Le 10 octobre dernier s’est déroulée la première journée nationale des femmes entrepreneures. Cet événement fait suite à la publication du premier baromètre éponyme. Monnaie Time fait le point
Le 10 octobre dernier s’est déroulée la première journée nationale des femmes entrepreneures. Cet événement fait suite à la publication du premier baromètre éponyme. Monnaie Time fait le point
Réalisé entre le 27 août et le 4 septembre 2012 par la Fédération nationale des Caisses d’épargne et des partenaires spécialisés, le « baromètre des femmes entrepreneures » montre que la gent féminine représente péniblement 30% des créateurs d’entreprise en France. « La bonne nouvelle c’est que les femmes ont compris qu’elles devaient aller sur le terrain et reseauter pour monter leur projet. La mauvaise c’est que leurs projets sont de plus en plus petits parce qu’elles ont encore du mal à se faire accompagner. Pour preuve, 90% de celles qui créent une structure n’embauchent aucun salarié » constate Maïté Debeuret, co-créatrice de la Caravane des Entrepreneurs et animatrice du portail entrepreneure.fr. A écouter cette spécialiste, deux grandes raisons expliqueraient ce phénomène : le fait que les femmes aient globalement moins confiance que les hommes dans leur pouvoir créatif et entrepreneurial couplé à une peur du risque exacerbée. « Au final les femmes se donnent corps et âmes dans leur projet mais finissent par s’épuiser car elles ne recrutent pas et ne délèguent pas » ajoute notre interlocutrice.

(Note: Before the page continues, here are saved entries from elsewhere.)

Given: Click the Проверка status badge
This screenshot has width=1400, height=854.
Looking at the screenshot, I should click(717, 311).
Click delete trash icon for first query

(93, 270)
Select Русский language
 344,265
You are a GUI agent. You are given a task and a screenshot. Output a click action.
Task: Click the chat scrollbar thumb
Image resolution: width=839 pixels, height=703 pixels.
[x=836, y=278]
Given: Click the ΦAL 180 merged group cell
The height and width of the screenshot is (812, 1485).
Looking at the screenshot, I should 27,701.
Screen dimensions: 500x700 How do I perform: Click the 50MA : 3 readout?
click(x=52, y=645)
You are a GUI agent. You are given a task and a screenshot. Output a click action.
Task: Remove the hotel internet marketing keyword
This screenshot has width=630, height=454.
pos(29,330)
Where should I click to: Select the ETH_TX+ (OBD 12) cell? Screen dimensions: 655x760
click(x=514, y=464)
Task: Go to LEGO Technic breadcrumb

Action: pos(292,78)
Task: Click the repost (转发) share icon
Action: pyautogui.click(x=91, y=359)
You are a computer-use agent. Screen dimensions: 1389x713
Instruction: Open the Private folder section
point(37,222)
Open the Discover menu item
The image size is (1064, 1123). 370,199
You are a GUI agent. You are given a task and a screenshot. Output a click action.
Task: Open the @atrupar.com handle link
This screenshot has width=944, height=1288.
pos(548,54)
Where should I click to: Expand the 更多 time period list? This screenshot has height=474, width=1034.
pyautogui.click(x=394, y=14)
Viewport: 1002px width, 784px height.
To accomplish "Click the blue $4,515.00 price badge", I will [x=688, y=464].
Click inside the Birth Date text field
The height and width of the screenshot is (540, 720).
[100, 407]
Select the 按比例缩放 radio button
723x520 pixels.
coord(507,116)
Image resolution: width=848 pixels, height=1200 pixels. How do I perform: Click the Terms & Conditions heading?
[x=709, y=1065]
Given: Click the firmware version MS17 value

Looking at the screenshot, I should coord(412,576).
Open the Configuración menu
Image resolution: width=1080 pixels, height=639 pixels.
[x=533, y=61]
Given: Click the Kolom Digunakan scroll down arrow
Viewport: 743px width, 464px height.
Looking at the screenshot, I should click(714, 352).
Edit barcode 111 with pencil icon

Une journée nationale pour faire changer les mentalités ?
Après le 8 mars, le 10 octobre ? « Je crois qu’il est important de pérenniser ce rendez-vous car il est très différent du 8 mars centré sur les droits des femmes en général. Nous voulons ici nous focaliser uniquement sur la question de l’entreprenariat féminin » précise Mme Deuberet. Le succès de cette première édition montre en tous cas que cette thématique est loin de laisser indifférentes les principales intéressées. Ce sont en effet pas moins de 3500 femmes qui ont fait acte de présence le 10 octobre au Palais des Congrès de Paris pour trouver des solutions et briser le plafond de verre entrepreneurial. Au programme des témoignages de créatrices, des parcours de femmes qui ont réussi, des conseils et des perspectives. Consciente que la solution pour sortir de cette situation réside essentiellement dans l’accompagnement, Maïté Debeuret insiste également sur l’importance d’une volonté politique pour faire bouger les choses. « Tant que les femmes ne disposeront pas de davantage de places en crèche et qu’on ne leur facilitera pas l’accès aux financements, elles seront confrontées à des difficultés difficilement surmontables, et ce qu’elles soient accompagnées ou pas » conclut la spécialiste.